En noveno empecé a ver que metían perico en el salón. Sobre todo Parrita, Ríos y Cerebro, que eran como uno solo y que salían al descanso desafiándonos a todos. A veces escogían a uno y le pegaban. Yo había estado de buenas o simplemente no me habían visto. Hasta que me vieron y mi vida empezó a complicarse un poco. O más que un poco, porque cada reacción mal calculada podía resultar en una trompada, en una puñalada o hasta en un tiro, decían.
Cada uno de ellos tenía un papá. Matones a mayor
escala que llegaban a las reuniones de padres con jeans de marca, bigotes ostentosos, incómodamente seguros de sí
mismos. Tipos duros, llenos de calle, paterfamilias de barrio popular que no
ocultaban un cierto orgullo al ver a sus gallitos de pelea retando todo el
tiempo, fastidiando, insultando. Mi papá era diferente. Yo me esforzaba en
creer que era duro también y solo ahora, a mis 33 años, entiendo la magnitud de
su dureza. En su niñez vendía zapallos,
molía caña en el trapiche, recogía algodón, araba la tierra. Seguramente el
papá de Parrita también era campesino, pero un campesino malo, resentido. Se le
veía el odio en esos ojos pequeños de matoncito, en su fisionomía chupada y en
una cortesía que parecía tratar de esconder a toda costa que maltrataba a su
familia y que tenía el alma como una servilleta sucia.
¿Y mi papá? Éramos
como dos amigos serios y distantes. Como era un papá clásico de pañuelo y
camisa de manga corta, era medido en su cariño. No me saludaba ni se despedía
de beso, ni me pedía el favor. –Negro, embolame estos zapatos, Luisa, Mariana,
traigan los zapatos del colegio que Jorge se los embola. –Negro, madruguemos a
jugar fútbol al Bosque Popular. –Ah, pero veamos primero el partido del Parma.
–Mañana deberías levantarte temprano a lavar el carro. – Ayudame a subir estos
plátanos. – Te traje la camiseta del Sao Paulo. – Juguemos al que tire la
pelota más cerca del techo sin tocarlo. – ¿Te está alcanzando la plata semanal?
A mí de todas formas me parecía que esa era una
medida justa para el cariño entre un papá y un hijo. Compartíamos el gusto por
el fútbol y me gustaba que aunque disfrutaba auténticamente los partidos, solo
celebraba los goles con una risa que reflejaba que su alma no era como esa
servilleta sucia del papá de Parrita. Me gustaba su forma de ser duro. Callándose por largos períodos, siendo amable con las señoras, recogiendo gente por la carretera.
Cuando se murió, los días empezaron a transcurrir en una especie de
cámara lenta que casi me permitía escuchar la radiación cósmica de fondo. Confundía
los días con meses, los meses con días, las horas con segundos y los segundos
con siglos. El tiempo perdió esa facultad de medir la vida y se convirtió en un
factor aislado, en una cifra que transcurría intentando llamar mi atención sin
lograrlo. La porción de oscuridad que ensombrece la vida por intervalos se
convirtió en una nube casi permanente. Odiaba las mañanas y las tardes, los
vallenatos, el rock, las teticas de Valentina Arias, el fútbol, el amor y la
belleza.
La tristeza habitó en mi casa a partir de entonces.
A veces dormíamos todos juntos, amontonados en colchonetas en la pieza de mi
mamá. Me despertaba en la madrugada y en medio de unos sollozos que nunca supe
si eran de mi mamá, de Mariana o de Luisa, pensaba en dónde iría mi papá. En
todo lo que le había costado adaptarse a la vida, para ahora tener que adaptarse
a la muerte. ¿Habría conseguido amigos? ¿Los muertos jugarían fútbol?

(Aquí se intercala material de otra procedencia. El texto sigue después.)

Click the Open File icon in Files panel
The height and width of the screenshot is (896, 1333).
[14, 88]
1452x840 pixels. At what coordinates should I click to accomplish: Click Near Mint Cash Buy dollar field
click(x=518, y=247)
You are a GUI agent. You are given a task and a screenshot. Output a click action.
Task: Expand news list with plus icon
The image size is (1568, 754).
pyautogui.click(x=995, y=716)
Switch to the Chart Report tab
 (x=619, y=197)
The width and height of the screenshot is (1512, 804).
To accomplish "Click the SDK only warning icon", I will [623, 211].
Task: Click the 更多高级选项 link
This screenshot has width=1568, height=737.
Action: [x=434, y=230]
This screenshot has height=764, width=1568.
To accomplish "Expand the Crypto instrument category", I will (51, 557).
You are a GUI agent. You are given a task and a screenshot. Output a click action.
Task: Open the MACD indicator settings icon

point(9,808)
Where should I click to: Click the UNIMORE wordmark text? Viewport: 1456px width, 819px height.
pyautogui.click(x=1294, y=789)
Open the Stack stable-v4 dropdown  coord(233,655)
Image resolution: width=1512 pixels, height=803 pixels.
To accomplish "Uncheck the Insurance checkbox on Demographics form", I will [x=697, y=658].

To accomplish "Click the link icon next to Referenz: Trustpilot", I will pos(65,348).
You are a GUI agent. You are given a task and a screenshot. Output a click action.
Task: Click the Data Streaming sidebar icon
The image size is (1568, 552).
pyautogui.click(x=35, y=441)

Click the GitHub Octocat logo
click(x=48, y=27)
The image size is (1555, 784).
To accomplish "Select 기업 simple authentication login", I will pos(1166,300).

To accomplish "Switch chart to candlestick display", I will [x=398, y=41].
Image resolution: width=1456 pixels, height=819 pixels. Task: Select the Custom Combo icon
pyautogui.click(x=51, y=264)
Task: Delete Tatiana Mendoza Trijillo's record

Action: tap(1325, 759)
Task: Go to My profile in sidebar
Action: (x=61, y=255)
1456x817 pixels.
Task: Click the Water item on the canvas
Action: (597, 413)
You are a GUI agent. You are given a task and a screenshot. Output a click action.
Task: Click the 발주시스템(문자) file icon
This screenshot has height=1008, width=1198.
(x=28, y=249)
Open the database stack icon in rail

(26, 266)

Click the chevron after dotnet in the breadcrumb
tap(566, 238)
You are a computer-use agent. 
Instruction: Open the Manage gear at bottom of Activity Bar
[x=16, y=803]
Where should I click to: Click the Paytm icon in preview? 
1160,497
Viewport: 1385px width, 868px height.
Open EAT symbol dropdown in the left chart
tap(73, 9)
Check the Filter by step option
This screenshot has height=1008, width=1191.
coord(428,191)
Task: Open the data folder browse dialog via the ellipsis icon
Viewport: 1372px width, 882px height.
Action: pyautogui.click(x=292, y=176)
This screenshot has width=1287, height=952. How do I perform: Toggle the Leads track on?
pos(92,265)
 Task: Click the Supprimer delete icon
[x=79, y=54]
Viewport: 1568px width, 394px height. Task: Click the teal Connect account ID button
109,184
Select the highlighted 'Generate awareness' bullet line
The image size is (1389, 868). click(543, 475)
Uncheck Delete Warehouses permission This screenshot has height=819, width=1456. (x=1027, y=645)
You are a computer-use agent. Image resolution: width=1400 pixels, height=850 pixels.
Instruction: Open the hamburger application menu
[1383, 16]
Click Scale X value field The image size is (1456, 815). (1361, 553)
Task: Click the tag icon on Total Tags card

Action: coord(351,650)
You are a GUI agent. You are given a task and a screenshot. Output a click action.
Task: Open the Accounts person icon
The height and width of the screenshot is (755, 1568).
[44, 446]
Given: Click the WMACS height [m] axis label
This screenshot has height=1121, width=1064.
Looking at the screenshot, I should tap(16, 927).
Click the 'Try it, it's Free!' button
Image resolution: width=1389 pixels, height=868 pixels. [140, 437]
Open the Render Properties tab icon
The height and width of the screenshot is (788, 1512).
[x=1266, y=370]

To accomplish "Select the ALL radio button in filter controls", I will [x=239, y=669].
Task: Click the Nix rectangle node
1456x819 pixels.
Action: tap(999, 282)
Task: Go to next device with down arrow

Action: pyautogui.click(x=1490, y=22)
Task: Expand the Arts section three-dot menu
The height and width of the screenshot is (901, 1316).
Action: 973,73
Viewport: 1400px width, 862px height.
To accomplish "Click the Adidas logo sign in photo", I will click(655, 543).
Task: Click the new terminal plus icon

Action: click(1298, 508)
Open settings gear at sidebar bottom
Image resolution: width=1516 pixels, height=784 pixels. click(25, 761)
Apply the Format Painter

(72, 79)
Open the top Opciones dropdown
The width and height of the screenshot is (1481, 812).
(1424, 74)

Estar frente a la muerte, ver que no era una ilusión
sino algo concreto como una piedra, como un tarro, desvaneció el miedo que les
tenía a Ríos, a Cerebro y a Parrita. Empecé a verlos como tres perros flacos
que buscaban carroña en las carnicerías. Supe que estaba dispuesto a morir en
una pelea, que mi papá me había mostrado una ruta, que morirse era fácil e
instantáneo, que el velorio duraba cuatro horas y el entierro una hora y media
y que después de la despedida uno quedaba dormido para siempre bajo tres metros
de tierra, como una piedra, como un tarro del que no se podían vengar.
Primero le enterré un lapicero a Ríos en el estómago. Después, un viernes que ya estábamos bajando las escaleras para irnos para la casa, lo agarré a patadas. Sin motivo, sin límite. Le pegué muchas patadas, muchas, muchas. Él me decía que me iba a sacar un litro de moresco y yo le seguía pegando. Hasta amansarlo, hasta matarlo, pensaba. Hasta sacarle la bondad que debía tener en alguna parte.